***** Alıştırma verisi

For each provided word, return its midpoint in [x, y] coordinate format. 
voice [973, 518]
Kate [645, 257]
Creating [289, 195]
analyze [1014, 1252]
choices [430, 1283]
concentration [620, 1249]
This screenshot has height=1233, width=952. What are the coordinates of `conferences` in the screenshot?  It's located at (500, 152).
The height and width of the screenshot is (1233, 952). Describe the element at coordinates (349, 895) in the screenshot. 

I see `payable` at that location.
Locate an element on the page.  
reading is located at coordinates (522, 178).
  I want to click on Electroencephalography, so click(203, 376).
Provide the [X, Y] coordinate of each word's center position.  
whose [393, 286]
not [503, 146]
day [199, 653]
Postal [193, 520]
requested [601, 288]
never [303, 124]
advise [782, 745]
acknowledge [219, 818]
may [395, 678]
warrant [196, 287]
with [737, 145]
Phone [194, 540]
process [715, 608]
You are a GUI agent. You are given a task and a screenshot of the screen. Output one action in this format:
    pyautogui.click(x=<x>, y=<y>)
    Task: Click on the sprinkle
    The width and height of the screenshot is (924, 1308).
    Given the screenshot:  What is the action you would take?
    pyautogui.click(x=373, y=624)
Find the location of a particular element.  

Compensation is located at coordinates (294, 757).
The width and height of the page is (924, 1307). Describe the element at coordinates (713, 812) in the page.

**********

Yukarıdaki verinin tamamında geçen "page" kelimesini "webpage" ile değiştirerek bu satırları güncelleyin. Geri kalan her şeyi olduğu gibi bırakın.

- _Cevap_
For each provided word, return its midpoint in [x, y] coordinate format. 
voice [973, 518]
Kate [645, 257]
Creating [289, 195]
analyze [1014, 1252]
choices [430, 1283]
concentration [620, 1249]
This screenshot has height=1233, width=952. What are the coordinates of `conferences` in the screenshot?  It's located at (500, 152).
The height and width of the screenshot is (1233, 952). Describe the element at coordinates (349, 895) in the screenshot. 

I see `payable` at that location.
Locate an element on the webpage.  
reading is located at coordinates (522, 178).
  I want to click on Electroencephalography, so click(203, 376).
Provide the [X, Y] coordinate of each word's center position.  
whose [393, 286]
not [503, 146]
day [199, 653]
Postal [193, 520]
requested [601, 288]
never [303, 124]
advise [782, 745]
acknowledge [219, 818]
may [395, 678]
warrant [196, 287]
with [737, 145]
Phone [194, 540]
process [715, 608]
You are a GUI agent. You are given a task and a screenshot of the screen. Output one action in this format:
    pyautogui.click(x=<x>, y=<y>)
    Task: Click on the sprinkle
    The width and height of the screenshot is (924, 1308).
    Given the screenshot:  What is the action you would take?
    pyautogui.click(x=373, y=624)
Find the location of a particular element.  

Compensation is located at coordinates (294, 757).
The width and height of the webpage is (924, 1307). Describe the element at coordinates (713, 812) in the webpage.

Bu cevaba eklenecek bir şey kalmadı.